In Oregon, though, the messaging around safety and the dire risks of COVID-19 has taken precedence above all else. Horvick says he floated the idea of an Oregon Health Authority campaign that sang the praises of vaccines, dangling incentives like being able to attend a high school graduation or hug a grandkid as a reason to get a shot. “We needed and still need things to look forward to, to motivate us to take these public health steps,” he says. (President Joe Biden, at least, may have been listening: He’s promised Americans we can have Fourth of July barbecues with friends and family, assuming the vaccine rollout continues apace.)
In Oregon, carrots like these didn’t fly, given fears that if given an inch, the state’s cooped-up residents might take a mile. Instead, the messaging around what’s safe to do outside has remained the same since March 2020, though OHA officials point to a recent rollback of masking rules for youth non-contact sports outdoors as a possible hint at their future direction. (The move came only after a high school track athlete in Bend collapsed at the finish line of a race.)
And there is fallout from the red-alert vigilance: Portland Parks and Recreation isn’t holding outdoor free concerts or movies in the park this summer and won’t offer open swim for the second year in a row—effectively blocking a chance to cool down for those with no access to private pools.

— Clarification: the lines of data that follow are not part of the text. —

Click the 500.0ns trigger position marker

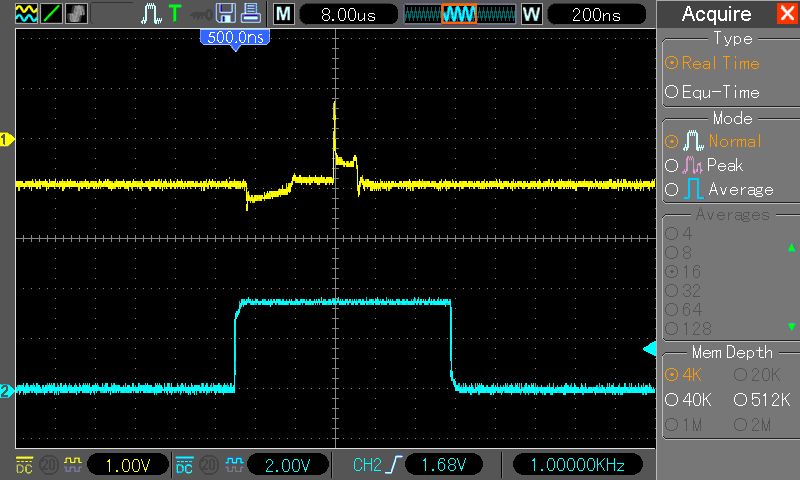[x=235, y=37]
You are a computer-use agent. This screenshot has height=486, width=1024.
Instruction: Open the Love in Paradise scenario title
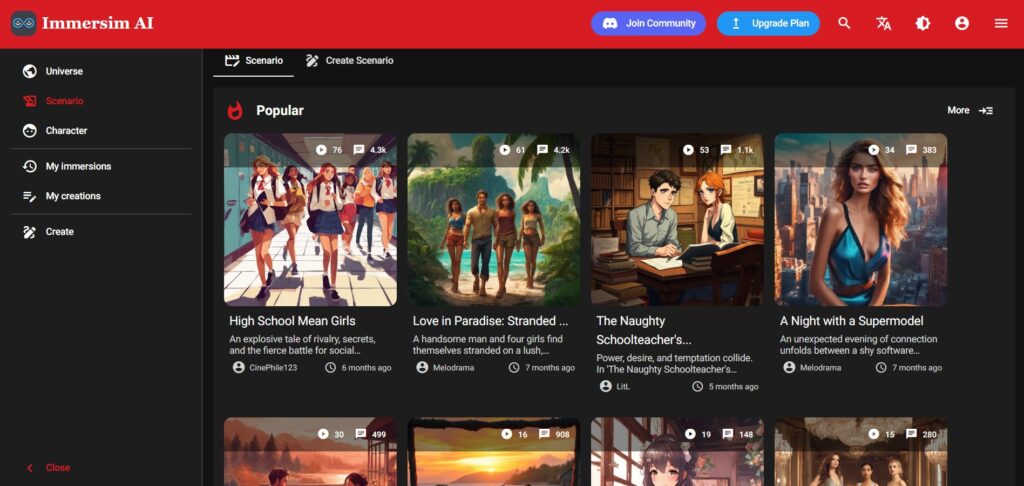(490, 321)
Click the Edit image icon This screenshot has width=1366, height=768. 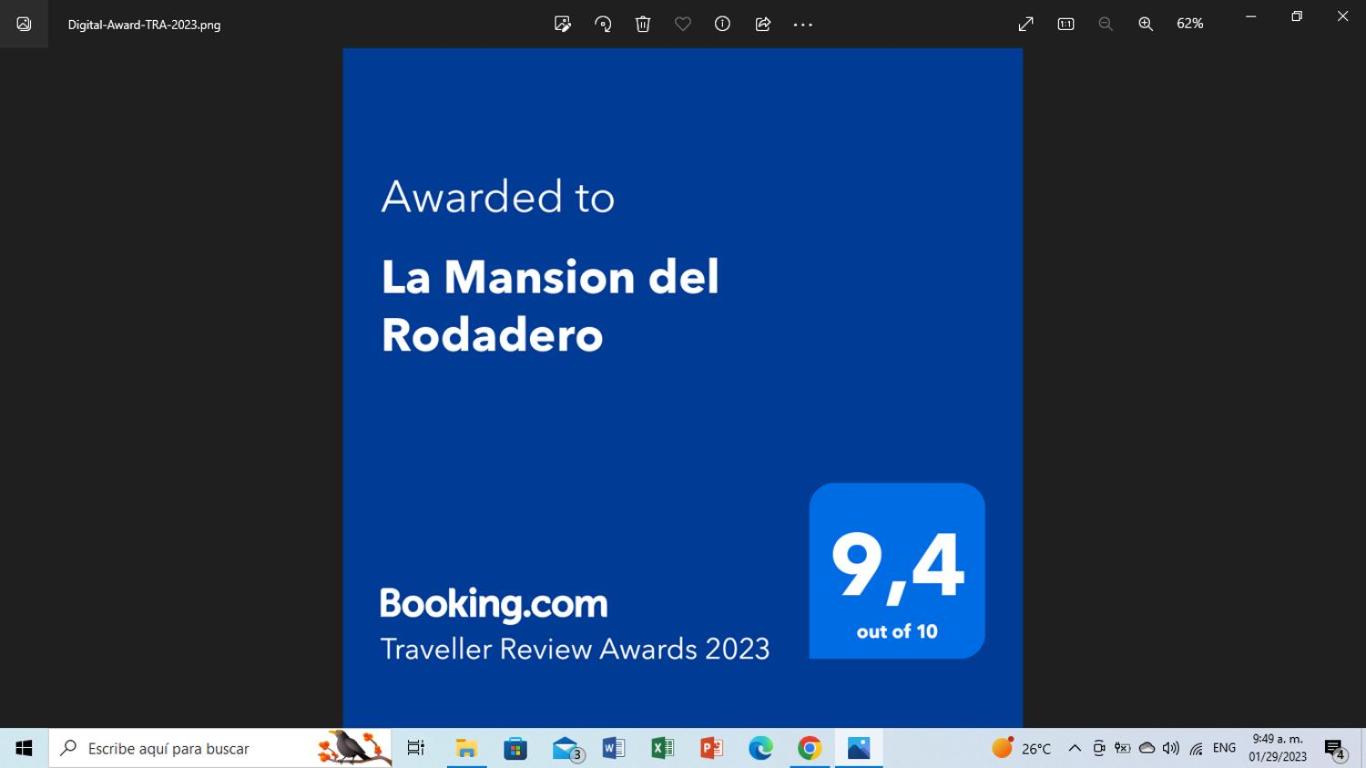(x=563, y=24)
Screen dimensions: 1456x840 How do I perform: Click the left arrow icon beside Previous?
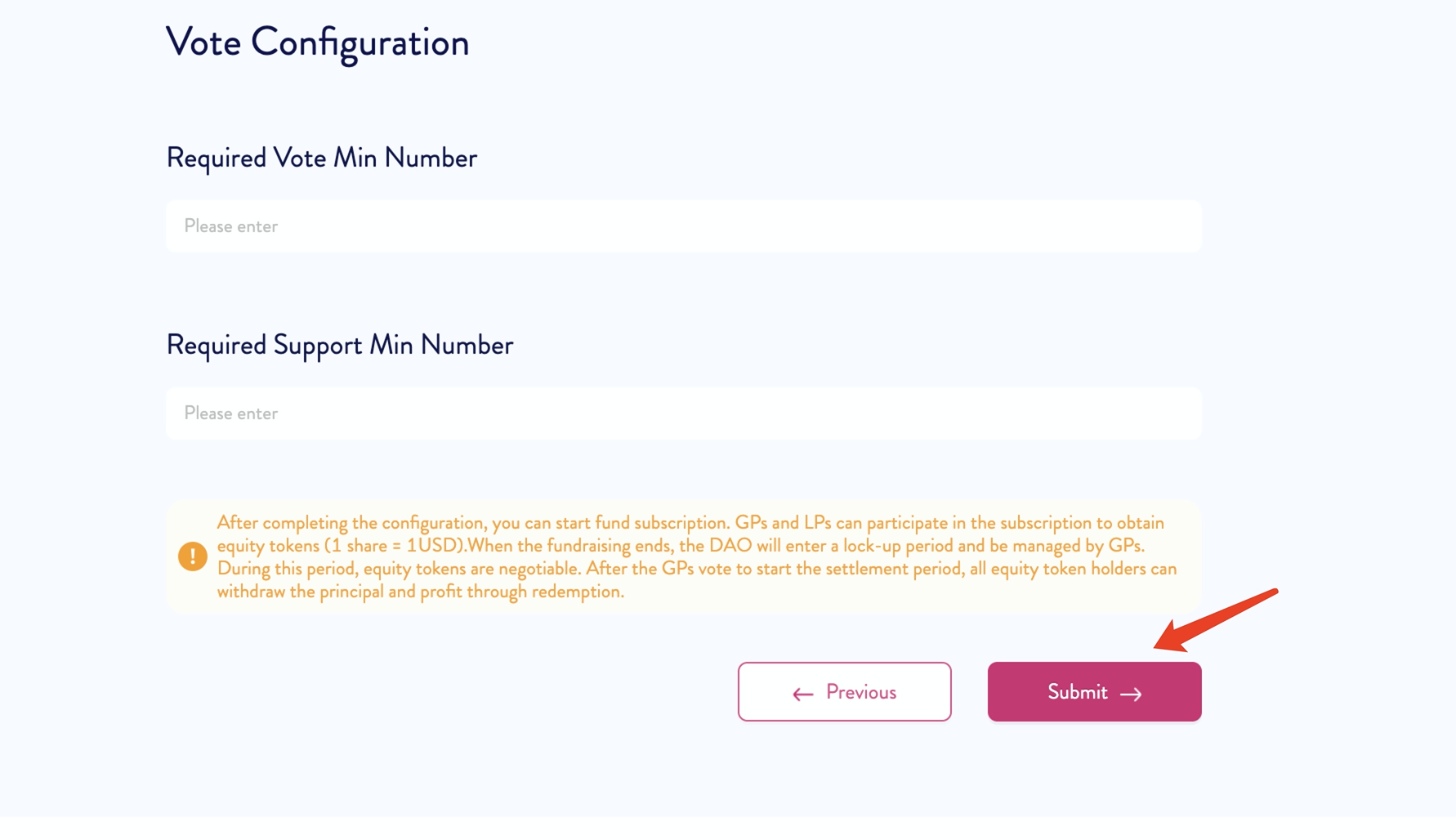click(x=802, y=694)
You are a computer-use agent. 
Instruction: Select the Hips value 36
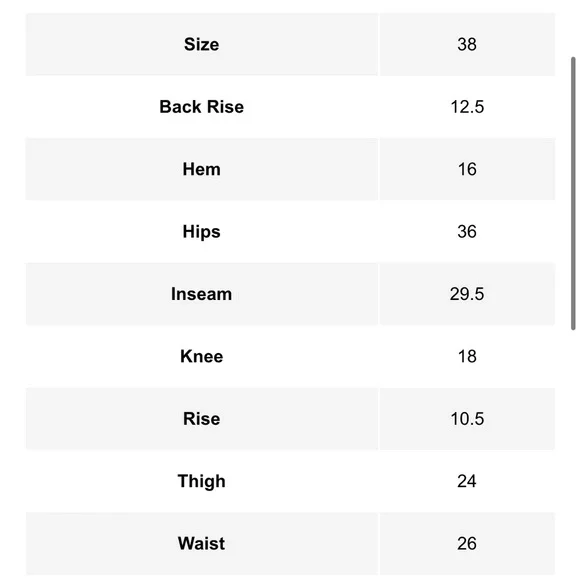(467, 232)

The rules are also why organizers for the Rose Festival, Portland’s historical summer kickoff, decided to scale back their event, including doing away with the traditional parades. (Some larger paid events will go forward, however: as of now, 6,300 people will be allowed to cheer on the Timbers and the Thorns at games, or 25 percent of the outdoor stadium’s full capacity.)
“Events are possible, but still very questionable in the next few months,” says Jeff Curtis, the CEO of the 114-year-old Rose Festival. “We did consider scaled-back versions, all options. But at the end of the day, the uncertainty about what is possible remains.”
What Portland and Oregon really lack is any prominent and influential public health specialist or politician publicly making the case for data-driven, pragmatic risk tolerance to factor into policy decisions on outdoor events in particular. (One exception: Last summer’s protests in support of the Black Lives Matter movement, which drew thousands of people to downtown Portland at its peak. Mask-wearing, but not distancing, was prevalent, and Multnomah County health officials have said there were no outbreaks linked to the events.)
Meanwhile, in Massachusetts, a consortium of researchers from Harvard, Tufts, and MIT campaigned for months for open public schools; this spring, the state’s governor ordered all public schools to open full-time, five days a week. In New York City, Mayor Bill de Blasio ordered 80,000 city employees to return to their offices by early May, citing the need to “send a powerful message about the city moving forward.” And in Texas, officials are forging ahead with plans for the annual Texas State Fair, after the deep red state vastly loosened restrictions this spring, and, with an aggressive vaccination campaign open to all over 16 since the end of March, saw its case numbers and deaths continue to plummet.
It’s all a very different message than the one that prevails here, and some are left wondering why.
“I don’t think Oregonians are able to assess risk appropriately at this point,” says Michele Babaie, a Portland-based internal medicine specialist, who has advocated for school buildings to reopen. “COVID is serious, but life is risky. Being outdoors, distanced, in a city with such low numbers, that’s extremely low risk. It’s probably riskier driving to the event than being there.”